Hamming error-correcting codes

Introduction

Hamming codes are a class of schemes that add a small number of extra bits to a message so that some errors can be detected or corrected. The message length is arbitrary, and the maximum capability per codeword is 1 bit-error corrected and 3 bit-errors detected. For some codeword lengths, the Hamming code is perfect in the sense that the error detection/correction capability is achieved without wasting any codewords.

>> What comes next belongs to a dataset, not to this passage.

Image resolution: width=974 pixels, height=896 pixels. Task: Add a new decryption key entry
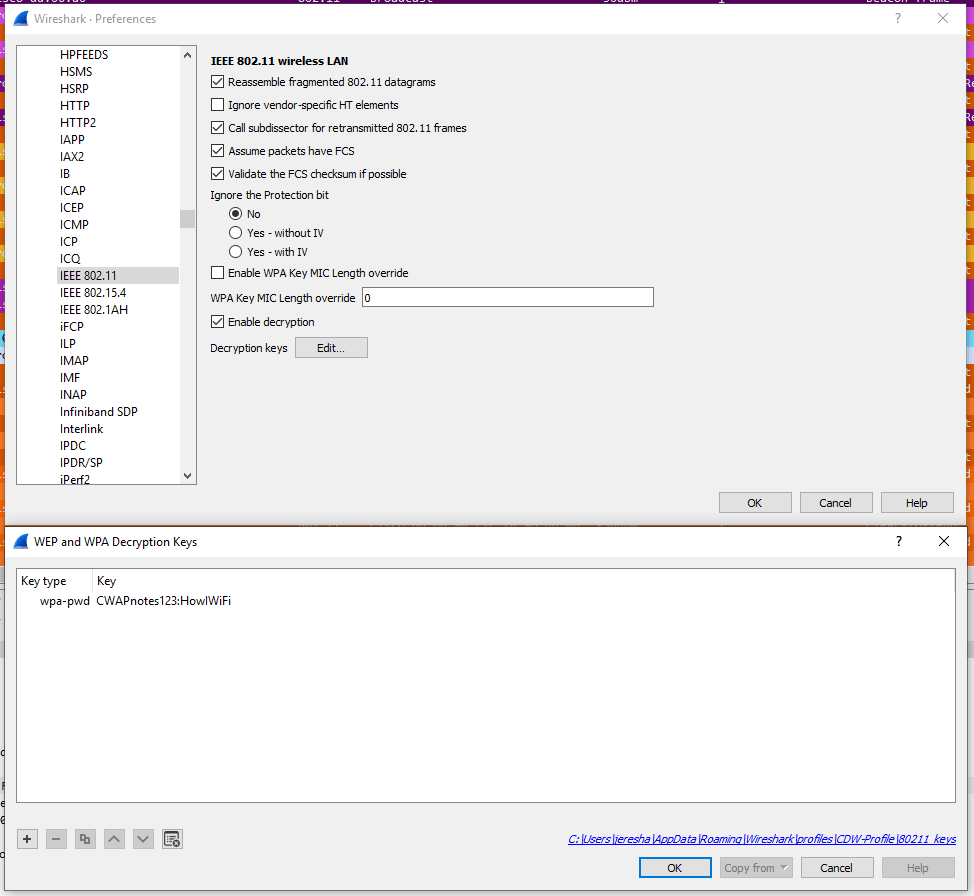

This page explains Hamming codes starting from basic mathematical definitions, continuing onto simple algorithms to build intuition, and finally fleshing out actual Hamming codes.

Definitions

Bit

Short for binary digit, a bit is a variable that has two possible values, 0 or 1.

Message

A string (finite sequence) of bits that a sender wants to convey to a receiver (whether through space or time). Messages can take on any value, and no assumptions can be made about them in general. For a given length \(n\), there are exactly \(2^n\) possible messages.

Codeword

A string of bits produced by an encoder and consumed by a decoder. The encoder produces a sent codeword, which obeys the code’s rules and is errorless by definition. Afterward, zero or more bits of the sent codeword (but not its length) get changed to become the received codeword. The decoder consumes a received codeword that may or may not follow the code’s rules.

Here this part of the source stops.